I've seen another question that deals with the case where both B and C are not known, but not exactly this case. I also know that scilab has left and right Kronecker division operators, but I don't think they do this operation either.
On
Even if you do not know c but it's size you can build a (multi-)linear least squares equation system.
$$\left[\begin{array}{cccc}c_1b_1&c_1b_2&c_2b_1&c_2b_2\\c_1b_3&c_1b_4&c_2b_3&c_2b_4\\c_3b_1&c_3b_2&c_4b_1&c_4b_2\\c_3b_3&c_3b_4&c_4b_3&c_4b_4\end{array}\right]$$
You can now set an equation between each $a_{ij} = c_ib_j$, right? I wonder what would be a good way to solve such an equation system...
Clearly, if $C=0$ then the answer is no.
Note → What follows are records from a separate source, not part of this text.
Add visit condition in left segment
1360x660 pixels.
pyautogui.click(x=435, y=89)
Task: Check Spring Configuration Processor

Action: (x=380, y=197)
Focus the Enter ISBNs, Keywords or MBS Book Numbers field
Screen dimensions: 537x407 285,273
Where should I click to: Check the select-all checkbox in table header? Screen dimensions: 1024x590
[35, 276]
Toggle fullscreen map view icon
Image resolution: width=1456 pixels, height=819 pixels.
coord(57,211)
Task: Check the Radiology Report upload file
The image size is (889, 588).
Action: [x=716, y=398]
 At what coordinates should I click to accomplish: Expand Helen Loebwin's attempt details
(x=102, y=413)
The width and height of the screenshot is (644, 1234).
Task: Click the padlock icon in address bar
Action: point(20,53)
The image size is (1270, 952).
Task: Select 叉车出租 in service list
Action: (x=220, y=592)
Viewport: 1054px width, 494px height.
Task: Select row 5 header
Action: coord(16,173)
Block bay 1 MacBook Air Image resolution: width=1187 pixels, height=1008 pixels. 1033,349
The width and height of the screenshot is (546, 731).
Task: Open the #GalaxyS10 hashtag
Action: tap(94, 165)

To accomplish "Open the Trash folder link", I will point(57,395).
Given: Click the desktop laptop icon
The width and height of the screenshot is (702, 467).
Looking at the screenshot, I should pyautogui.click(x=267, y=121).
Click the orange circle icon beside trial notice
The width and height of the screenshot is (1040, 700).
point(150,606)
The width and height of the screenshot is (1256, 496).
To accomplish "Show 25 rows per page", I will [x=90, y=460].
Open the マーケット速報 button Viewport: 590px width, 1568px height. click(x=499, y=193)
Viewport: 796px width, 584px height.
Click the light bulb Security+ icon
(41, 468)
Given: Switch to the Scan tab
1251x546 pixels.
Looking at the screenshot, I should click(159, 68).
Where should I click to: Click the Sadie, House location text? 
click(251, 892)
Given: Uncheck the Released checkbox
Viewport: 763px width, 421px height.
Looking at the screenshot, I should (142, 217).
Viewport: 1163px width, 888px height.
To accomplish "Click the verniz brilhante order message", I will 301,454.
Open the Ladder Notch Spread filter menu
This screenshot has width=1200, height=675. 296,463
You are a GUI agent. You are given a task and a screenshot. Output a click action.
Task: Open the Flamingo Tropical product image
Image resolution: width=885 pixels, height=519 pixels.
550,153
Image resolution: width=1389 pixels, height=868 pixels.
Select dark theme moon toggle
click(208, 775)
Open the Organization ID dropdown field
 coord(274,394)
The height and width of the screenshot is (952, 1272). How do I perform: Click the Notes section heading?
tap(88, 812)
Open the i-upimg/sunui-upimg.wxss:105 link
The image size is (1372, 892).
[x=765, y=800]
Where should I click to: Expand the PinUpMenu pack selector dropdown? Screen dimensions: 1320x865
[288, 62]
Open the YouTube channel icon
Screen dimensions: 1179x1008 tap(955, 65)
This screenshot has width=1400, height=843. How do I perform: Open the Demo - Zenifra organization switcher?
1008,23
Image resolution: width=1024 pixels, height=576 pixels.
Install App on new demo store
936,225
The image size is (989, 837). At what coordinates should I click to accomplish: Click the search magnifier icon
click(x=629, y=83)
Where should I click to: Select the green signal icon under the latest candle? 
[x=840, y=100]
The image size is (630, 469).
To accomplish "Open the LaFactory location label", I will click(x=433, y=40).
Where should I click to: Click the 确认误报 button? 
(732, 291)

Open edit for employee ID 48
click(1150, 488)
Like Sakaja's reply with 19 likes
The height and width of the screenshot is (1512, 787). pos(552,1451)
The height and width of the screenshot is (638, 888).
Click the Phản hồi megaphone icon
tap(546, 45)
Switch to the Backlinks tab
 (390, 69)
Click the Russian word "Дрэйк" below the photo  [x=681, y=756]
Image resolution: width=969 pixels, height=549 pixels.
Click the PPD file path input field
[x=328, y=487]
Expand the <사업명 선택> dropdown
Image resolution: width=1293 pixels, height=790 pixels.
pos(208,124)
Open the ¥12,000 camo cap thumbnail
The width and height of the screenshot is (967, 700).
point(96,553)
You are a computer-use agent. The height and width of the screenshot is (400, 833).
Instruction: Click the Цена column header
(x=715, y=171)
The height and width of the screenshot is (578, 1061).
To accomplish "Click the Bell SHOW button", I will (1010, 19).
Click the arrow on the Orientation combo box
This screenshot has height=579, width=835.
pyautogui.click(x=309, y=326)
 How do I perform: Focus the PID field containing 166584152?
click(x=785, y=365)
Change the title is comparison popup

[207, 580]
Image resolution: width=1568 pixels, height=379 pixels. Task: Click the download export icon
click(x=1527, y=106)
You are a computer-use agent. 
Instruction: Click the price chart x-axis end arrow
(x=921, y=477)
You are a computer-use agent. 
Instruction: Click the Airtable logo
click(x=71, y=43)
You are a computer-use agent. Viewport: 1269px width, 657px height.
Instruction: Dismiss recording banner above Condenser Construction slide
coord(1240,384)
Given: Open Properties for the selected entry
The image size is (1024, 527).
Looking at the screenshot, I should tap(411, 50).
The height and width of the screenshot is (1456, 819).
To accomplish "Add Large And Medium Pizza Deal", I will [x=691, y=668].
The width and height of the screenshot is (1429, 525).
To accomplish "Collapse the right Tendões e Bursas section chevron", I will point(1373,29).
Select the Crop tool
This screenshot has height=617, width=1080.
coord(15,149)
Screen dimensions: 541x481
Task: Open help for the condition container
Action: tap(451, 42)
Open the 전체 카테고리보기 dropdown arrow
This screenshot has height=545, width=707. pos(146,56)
Otherwise, the answer is yes: For if $B$ is an $m_1\times n_1$ matrix and $C$ is a $m_2\times n_2$ matrix, then we may index the rows of $A$ by ordered pairs $(i_1,i_2)$ for $i_1=1,\dots,m_1$ and $i_2=1,\dots,m_2$, and the columns of $A$ by ordered pairs $(j_1,j_2)$ for $j_1=1\dots,n_1$ and $j_2=1,\dots,n_2$, and by the definition of the Kronecker product we have $A_{(i_1,i_2)(j_1,j_2)}=B_{i_1j_1}C_{i_2j_2}$. Since $C\neq 0$, there exist $i_2,j_2$ with $C_{i_2j_2}\neq 0$, and in this case we may solve to obtain $$B_{i_1j_1} = \frac{A_{(i_1,i_2)(j_1,j_2)}}{C_{i_2j_2}}$$